__WRITTEN TASK__. In the entries below, copy the lines from the one containing "Where should I click to: Toggle the pencil" through the one containing "(x=1385, y=293)", changing "Buckets" to "Containers" and leaving everything else unchanged.

Records for locating displayed items:

********

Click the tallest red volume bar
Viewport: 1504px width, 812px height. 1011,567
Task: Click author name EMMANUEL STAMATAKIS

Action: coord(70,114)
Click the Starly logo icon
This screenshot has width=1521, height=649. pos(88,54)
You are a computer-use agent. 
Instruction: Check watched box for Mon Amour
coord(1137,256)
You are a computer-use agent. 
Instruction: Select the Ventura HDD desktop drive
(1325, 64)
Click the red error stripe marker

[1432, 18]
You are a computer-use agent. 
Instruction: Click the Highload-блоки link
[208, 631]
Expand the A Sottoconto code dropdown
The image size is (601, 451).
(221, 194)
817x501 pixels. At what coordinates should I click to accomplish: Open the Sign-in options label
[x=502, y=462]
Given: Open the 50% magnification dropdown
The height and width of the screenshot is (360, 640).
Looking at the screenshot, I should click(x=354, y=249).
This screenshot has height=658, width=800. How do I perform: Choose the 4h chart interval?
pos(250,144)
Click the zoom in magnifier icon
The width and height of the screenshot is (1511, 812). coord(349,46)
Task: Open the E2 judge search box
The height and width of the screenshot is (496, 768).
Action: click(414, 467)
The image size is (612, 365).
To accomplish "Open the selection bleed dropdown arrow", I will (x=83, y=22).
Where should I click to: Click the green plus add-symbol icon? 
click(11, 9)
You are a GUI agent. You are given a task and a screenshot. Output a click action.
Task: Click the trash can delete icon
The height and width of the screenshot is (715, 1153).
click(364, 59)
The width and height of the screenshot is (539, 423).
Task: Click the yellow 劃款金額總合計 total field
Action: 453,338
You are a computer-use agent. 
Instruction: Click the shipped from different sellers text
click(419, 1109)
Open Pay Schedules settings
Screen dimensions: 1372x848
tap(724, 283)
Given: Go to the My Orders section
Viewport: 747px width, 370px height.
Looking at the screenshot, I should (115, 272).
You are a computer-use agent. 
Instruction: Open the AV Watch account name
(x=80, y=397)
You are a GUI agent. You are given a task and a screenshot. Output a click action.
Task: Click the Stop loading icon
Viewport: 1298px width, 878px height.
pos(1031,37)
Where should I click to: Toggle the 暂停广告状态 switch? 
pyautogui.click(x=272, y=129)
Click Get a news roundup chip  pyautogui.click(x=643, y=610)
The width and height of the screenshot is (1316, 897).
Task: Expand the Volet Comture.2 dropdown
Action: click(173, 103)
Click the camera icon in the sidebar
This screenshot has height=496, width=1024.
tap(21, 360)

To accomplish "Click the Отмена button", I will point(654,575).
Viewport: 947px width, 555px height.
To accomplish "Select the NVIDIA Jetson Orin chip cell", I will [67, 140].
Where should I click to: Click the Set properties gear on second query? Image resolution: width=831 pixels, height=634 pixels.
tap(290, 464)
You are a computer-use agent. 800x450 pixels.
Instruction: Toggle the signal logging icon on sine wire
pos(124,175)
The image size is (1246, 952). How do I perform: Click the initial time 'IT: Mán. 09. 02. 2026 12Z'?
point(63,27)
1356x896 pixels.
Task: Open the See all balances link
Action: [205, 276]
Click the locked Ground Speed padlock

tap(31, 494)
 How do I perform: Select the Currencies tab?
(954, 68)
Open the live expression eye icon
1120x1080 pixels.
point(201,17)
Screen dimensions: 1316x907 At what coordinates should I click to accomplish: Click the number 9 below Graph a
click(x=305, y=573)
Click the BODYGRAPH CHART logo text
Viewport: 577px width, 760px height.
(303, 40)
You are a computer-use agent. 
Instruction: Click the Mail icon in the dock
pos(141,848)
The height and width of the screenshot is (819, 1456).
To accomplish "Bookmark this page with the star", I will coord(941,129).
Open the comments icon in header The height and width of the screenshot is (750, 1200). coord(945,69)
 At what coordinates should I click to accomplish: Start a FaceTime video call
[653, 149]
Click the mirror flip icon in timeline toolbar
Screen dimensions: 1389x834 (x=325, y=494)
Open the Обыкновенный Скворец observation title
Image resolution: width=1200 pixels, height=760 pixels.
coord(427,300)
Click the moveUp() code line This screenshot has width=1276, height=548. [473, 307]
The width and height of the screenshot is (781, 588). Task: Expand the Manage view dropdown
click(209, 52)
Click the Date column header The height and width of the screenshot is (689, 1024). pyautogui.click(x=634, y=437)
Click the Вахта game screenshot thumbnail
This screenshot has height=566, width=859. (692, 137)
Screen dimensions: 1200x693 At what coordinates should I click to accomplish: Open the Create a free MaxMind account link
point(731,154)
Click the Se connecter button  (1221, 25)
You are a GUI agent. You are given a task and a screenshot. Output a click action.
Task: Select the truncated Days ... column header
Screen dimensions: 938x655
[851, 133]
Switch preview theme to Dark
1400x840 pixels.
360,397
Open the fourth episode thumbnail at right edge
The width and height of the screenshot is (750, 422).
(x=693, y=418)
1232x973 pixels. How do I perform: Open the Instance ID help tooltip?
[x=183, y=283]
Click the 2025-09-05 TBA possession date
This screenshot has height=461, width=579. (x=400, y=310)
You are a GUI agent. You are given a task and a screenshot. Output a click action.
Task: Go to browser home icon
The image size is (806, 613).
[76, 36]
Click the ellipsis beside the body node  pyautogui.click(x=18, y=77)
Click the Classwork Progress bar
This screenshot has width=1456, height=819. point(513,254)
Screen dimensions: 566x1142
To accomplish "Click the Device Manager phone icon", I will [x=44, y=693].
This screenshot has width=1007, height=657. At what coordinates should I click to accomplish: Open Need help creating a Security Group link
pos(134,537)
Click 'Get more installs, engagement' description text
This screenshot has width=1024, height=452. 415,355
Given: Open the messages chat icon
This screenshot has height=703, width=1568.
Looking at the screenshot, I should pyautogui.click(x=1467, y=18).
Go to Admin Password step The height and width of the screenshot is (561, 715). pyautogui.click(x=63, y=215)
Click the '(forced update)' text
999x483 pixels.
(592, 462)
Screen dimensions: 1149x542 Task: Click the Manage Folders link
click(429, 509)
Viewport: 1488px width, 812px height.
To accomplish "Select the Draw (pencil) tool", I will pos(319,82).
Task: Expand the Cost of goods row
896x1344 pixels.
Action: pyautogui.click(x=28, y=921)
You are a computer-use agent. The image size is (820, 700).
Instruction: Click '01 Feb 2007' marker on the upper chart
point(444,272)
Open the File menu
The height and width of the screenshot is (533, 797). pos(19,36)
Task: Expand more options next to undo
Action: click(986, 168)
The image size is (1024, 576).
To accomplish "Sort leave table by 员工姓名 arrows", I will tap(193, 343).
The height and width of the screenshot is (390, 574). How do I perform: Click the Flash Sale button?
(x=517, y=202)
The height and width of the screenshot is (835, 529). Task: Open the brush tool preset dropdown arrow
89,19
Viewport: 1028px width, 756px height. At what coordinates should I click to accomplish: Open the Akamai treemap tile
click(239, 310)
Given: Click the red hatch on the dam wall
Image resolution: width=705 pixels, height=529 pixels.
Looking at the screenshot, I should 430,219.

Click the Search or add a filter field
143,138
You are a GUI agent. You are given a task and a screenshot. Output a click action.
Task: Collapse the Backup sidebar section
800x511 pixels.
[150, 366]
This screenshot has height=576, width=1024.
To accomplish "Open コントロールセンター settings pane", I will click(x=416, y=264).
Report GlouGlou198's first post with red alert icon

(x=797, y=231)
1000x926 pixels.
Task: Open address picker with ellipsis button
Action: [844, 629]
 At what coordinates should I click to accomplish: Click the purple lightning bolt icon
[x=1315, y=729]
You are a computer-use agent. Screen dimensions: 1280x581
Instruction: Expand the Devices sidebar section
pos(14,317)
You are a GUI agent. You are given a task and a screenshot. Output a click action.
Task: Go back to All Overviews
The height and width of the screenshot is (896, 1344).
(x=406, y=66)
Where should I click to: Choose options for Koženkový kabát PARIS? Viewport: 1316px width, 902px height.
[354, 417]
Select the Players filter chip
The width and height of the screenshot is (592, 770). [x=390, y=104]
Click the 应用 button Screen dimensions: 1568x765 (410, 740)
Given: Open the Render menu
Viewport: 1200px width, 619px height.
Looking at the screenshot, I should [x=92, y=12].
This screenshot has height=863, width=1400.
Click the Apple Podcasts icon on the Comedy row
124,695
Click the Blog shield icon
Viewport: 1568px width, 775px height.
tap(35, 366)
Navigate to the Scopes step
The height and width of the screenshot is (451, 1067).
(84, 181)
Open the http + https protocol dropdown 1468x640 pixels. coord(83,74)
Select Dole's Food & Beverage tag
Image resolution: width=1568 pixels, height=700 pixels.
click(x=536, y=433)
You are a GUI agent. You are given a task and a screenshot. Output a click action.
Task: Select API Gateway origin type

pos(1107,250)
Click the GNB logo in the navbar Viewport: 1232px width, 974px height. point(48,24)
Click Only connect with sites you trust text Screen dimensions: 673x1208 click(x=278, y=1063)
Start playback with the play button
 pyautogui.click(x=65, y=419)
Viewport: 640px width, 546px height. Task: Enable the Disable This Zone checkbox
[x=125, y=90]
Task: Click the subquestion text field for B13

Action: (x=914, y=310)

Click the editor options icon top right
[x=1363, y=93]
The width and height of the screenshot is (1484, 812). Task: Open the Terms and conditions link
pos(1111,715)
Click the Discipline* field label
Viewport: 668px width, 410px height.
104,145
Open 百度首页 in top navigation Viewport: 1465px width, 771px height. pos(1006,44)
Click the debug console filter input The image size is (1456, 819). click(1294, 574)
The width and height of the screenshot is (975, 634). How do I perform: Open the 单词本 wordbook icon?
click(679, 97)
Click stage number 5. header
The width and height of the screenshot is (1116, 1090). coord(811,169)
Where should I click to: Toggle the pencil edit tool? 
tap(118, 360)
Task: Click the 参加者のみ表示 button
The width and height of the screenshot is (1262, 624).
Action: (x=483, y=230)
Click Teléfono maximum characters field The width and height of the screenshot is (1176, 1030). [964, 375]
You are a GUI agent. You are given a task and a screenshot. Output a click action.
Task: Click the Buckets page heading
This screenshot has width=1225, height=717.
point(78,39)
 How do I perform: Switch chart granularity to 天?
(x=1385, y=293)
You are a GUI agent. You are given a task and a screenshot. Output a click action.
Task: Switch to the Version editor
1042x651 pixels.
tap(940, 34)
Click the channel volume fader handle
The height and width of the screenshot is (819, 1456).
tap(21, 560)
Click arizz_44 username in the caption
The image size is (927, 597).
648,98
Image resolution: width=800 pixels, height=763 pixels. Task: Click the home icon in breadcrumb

********

__SOLUTION BELOW__.
Where should I click to: Toggle the pencil edit tool? 
tap(118, 360)
Task: Click the 参加者のみ表示 button
The width and height of the screenshot is (1262, 624).
Action: (x=483, y=230)
Click Teléfono maximum characters field The width and height of the screenshot is (1176, 1030). [964, 375]
You are a GUI agent. You are given a task and a screenshot. Output a click action.
Task: Click the Containers page heading
This screenshot has width=1225, height=717.
point(78,39)
 How do I perform: Switch chart granularity to 天?
(x=1385, y=293)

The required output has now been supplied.